Japan’s SBS Holdings, a public logistics company, will buy 2,000 EV trucks from a Japanese EV startup whose cars are made by Dongfeng Motor Group.

  • Sagawa, another major logistics company in Japan, will use 7,200 electric minivans made by Guangxi Automobile Group.
  • The president of SBS told Bloomberg that Japanese EVs simply didn’t meet their costs. “Japanese automakers say it’s impossible to lower prices, so we had to buy cheaper vehicles,” he said.

The context: Only 1% of cars on the road in Japan are EV compared with 30% in some cities in China. But by 2030, 90% of vehicles sold in Japan must be electric if the country is to meet its emissions targets.

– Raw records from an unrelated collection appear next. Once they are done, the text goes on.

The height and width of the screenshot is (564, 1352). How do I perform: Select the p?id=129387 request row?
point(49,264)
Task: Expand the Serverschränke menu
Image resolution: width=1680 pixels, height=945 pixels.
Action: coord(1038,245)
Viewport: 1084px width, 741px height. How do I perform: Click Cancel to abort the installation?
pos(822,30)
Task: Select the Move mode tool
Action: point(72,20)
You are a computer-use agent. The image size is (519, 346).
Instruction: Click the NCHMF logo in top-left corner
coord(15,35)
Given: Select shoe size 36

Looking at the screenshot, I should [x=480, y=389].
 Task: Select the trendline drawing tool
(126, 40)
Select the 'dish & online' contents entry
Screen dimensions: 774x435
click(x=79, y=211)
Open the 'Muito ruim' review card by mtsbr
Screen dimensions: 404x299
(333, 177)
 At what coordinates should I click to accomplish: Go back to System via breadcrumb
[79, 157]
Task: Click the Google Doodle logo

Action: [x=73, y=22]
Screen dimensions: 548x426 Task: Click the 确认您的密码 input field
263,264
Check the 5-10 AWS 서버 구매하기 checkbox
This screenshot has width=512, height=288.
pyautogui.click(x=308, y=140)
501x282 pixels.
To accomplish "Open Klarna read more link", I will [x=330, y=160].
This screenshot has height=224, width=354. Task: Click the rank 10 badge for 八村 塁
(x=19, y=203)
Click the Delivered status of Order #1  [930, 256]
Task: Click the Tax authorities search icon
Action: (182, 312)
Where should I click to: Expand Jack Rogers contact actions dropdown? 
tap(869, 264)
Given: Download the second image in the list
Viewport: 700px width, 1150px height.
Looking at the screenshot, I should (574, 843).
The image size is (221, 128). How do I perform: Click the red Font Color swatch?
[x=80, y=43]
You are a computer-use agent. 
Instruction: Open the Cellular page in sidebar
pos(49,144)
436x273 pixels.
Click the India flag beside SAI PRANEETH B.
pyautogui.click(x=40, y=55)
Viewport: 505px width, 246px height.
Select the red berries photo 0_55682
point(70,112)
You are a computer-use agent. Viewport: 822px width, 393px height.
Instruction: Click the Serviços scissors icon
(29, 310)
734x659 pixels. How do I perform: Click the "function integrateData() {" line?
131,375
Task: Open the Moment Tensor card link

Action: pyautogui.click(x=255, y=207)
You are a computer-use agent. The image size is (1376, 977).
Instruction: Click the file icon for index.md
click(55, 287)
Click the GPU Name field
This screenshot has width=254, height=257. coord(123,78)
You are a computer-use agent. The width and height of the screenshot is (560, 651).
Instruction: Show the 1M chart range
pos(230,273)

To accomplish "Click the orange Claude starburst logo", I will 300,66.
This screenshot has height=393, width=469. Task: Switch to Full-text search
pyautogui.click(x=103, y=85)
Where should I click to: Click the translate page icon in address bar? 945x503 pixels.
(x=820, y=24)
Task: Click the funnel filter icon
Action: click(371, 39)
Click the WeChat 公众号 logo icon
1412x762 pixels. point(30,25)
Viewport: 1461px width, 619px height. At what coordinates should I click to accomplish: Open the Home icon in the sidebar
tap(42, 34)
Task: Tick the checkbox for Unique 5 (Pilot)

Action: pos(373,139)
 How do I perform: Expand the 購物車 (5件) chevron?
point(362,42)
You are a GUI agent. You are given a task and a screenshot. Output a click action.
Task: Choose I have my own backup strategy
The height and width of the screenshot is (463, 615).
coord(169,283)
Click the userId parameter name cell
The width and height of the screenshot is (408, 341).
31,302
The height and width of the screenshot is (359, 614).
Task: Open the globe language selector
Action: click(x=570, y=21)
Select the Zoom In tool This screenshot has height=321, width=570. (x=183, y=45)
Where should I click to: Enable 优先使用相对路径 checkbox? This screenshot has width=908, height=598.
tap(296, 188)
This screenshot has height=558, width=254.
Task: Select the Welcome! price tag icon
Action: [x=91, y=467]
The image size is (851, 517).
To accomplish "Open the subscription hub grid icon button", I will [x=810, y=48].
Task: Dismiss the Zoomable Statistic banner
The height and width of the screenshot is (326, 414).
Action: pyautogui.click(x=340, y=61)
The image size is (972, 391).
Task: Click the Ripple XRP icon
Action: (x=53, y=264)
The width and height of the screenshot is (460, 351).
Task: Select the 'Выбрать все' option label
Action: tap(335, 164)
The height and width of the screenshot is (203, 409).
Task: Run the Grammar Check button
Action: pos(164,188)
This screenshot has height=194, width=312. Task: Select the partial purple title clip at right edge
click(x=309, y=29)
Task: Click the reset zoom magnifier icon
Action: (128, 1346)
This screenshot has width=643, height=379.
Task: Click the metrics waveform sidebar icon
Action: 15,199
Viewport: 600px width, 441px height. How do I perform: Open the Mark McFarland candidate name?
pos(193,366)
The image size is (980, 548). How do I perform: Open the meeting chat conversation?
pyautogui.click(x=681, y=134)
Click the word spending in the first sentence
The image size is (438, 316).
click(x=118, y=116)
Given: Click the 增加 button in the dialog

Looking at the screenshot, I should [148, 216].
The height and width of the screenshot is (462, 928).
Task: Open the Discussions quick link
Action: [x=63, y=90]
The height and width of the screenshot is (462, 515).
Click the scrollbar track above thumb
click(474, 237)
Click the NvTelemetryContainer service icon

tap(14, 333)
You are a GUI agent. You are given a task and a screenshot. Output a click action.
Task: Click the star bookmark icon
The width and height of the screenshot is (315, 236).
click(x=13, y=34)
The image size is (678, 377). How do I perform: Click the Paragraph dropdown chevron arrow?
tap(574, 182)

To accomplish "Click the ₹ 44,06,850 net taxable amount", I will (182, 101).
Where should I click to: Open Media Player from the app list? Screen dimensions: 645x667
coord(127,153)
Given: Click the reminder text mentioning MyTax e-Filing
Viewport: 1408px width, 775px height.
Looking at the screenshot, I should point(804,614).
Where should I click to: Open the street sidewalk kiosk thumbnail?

  • Chinese automakers have sensed an opportunity. BYD already commands around 70% of Japan’s electric bus market. The company plans to have 4,000 such buses running in the country by 2030.
  • In December, China’s FAW announced plans to begin selling its premium electric SUV in Japan this year.
  • The U.S. is also joining the fray. In November, Cenntro Electric Group, a U.S. EV maker, announced plans to sell its light trucks in Japan. They will be used for Amazon, and for flower deliveries at Japan’s largest floral gifting association, Hana Cupid.

The takeaway: The China deal will be of no help to Japan’s inchoate EV industry, which desperately wants to keep up with other great powers in the global race. But at the end of the day, businesses that buy electric vehicles must satisfy their shareholders and customers, which makes it near impossible to resist the cheaper goods flowing in from across the East China Sea.